◆ **Activity**:
Return each line below holding the string "button".

◆ **Records shown**:
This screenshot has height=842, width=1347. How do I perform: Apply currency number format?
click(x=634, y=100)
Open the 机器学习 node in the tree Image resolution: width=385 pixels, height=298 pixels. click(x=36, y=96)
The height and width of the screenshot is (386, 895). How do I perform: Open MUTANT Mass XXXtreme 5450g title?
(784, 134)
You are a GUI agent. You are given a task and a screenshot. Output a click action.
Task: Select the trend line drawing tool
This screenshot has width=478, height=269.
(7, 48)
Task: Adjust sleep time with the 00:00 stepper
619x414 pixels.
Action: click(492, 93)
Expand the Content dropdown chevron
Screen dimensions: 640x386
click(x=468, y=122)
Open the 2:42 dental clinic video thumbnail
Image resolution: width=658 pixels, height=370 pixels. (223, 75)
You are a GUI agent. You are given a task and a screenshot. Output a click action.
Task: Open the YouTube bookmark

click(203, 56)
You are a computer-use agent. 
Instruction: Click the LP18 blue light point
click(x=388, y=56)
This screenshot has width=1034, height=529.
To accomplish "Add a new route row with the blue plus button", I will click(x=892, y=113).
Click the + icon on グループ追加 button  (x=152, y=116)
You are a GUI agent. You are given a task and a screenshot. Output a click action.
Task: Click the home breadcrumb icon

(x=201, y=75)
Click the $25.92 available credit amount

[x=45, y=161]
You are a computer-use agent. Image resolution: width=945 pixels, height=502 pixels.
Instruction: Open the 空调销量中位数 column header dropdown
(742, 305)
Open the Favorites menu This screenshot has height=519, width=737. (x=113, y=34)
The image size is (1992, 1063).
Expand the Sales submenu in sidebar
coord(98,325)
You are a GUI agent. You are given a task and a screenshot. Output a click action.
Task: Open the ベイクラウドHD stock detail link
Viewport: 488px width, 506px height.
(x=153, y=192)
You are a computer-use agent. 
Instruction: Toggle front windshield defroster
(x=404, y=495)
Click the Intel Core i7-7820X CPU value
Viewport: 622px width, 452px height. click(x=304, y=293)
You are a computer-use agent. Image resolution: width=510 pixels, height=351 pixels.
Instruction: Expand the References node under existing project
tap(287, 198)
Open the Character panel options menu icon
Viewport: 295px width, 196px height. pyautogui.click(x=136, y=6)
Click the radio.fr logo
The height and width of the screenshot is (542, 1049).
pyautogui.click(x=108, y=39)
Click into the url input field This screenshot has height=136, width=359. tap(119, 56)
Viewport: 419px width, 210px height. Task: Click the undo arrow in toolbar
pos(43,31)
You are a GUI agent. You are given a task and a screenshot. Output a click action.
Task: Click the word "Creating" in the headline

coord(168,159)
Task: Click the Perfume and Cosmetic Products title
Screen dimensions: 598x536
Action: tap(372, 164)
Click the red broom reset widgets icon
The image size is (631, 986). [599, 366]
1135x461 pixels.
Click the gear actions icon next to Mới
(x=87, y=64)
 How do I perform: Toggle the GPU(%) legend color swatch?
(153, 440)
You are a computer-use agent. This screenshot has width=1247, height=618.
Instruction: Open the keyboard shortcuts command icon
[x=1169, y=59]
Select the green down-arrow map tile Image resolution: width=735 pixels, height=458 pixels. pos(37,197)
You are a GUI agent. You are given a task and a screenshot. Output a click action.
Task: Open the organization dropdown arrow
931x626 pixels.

◆ **Answer for this exercise**:
To accomplish "Add a new route row with the blue plus button", I will click(x=892, y=113).
Click the + icon on グループ追加 button  (x=152, y=116)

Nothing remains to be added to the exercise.